Friday, November 19, 2010
UH begins scanning its servers for sensitive data
by Larry Geller
It appears that the University of Hawaii has at last begun to scan its servers for potential private information that may lurk anywhere in the UH system.
This action comes hot on the heels of the filing Thursday of a lawsuit by a former UH student affected by multiple UH data breaches, and after a widely circulated report by the Liberty Coalition graded UH as an “F” for poor privacy and personal data security practices. It lags by five months a commitment by UH to the Legislature to Scan systems to find sensitive information repositories (see the Liberty Coalition report, page 11). UH promised again to scan all systems in October (report, page 12).
Had the university routinely scanned its servers for personal data, the huge personal information breach of more than 40,000 student records from an unsecure server would very likely have been prevented, as would the May, 2010 breach involving 53,000 students, and a 2009 breach involving 15,487 parents and students.
UH webmasters may now receive an email report similar to this one:
From: Web Support <email@example.com>
You are receiving this email because you are listed as a website contact or developer for a website hosted on one of the ITS managed UH web servers.
Departments are prohibited from keeping PII (Personally Identifiable Information) on publicly accessible UH web servers or databases.
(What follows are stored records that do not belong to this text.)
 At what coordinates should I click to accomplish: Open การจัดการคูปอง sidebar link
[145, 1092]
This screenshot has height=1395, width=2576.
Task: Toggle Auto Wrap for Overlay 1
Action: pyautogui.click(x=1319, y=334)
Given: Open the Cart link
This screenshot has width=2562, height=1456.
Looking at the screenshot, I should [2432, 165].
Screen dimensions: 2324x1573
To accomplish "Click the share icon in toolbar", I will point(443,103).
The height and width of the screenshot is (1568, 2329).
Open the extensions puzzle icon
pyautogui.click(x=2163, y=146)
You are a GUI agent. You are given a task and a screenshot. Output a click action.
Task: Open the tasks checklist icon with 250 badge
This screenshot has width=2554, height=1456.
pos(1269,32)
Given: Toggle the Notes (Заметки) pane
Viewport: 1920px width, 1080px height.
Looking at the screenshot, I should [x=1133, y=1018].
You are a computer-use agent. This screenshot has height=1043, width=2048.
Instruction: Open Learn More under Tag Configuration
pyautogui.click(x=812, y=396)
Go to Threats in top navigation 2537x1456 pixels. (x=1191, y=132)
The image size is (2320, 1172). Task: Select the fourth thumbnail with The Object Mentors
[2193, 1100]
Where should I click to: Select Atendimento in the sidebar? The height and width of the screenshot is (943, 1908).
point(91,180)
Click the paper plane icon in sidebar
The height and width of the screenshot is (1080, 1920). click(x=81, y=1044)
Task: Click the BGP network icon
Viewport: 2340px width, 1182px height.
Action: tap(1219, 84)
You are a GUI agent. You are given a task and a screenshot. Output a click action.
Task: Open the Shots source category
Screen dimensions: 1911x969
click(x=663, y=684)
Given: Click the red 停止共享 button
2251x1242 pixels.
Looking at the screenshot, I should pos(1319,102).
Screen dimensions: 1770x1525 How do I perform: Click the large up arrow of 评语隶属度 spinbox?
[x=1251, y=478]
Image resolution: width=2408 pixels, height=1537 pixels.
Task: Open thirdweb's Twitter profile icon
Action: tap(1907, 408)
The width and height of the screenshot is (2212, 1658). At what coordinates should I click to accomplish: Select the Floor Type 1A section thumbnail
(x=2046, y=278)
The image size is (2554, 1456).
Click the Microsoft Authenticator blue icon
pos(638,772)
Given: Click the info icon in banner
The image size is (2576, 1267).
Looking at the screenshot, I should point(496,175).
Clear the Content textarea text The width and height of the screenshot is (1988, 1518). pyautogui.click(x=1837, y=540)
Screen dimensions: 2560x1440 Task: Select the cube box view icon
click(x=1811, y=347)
This will eliminate exposure of SSNs, credit card numbers, financial information and other personally identifiable information. Any sensitive information is required to be protected in accordance with UH Executive Policy E2.214 "Security and Protection of Sensitive Information" (http://www.hawaii.edu/apis/ep/e2/e2214.pdf).
On a routine scan for numbers in the format #########, we found numbers that *may* be SSNs in your website directory (ies). Please check ASAP the following website files/directories for possible PII and remove them:
Please note, that the numbers that were flagged may or may not be actual SSNs, however, they were flagged because they follow the form of SSNs (#########) and, thus, could be SSNs. Read permissions have been removed from the suspected files as a precaution until removal of PII information is complete or verification that the data is not PII. Please also check all your files for other PII information such as credit card numbers, driver's license numbers, bank account information, etc.
This message is being copied to the Point-of-Contact identified by your Chancellor or VP for protection of personal information in your unit.
ITS Web Support Group
This kind of scan can be a useful tool, though users may find it disruptive since UH has removed the read permissions from suspect files. Some users will find that their systems no longer function and won’t know what to do about it. Still, this is better than allowing exposure of personal information the scan may have detected.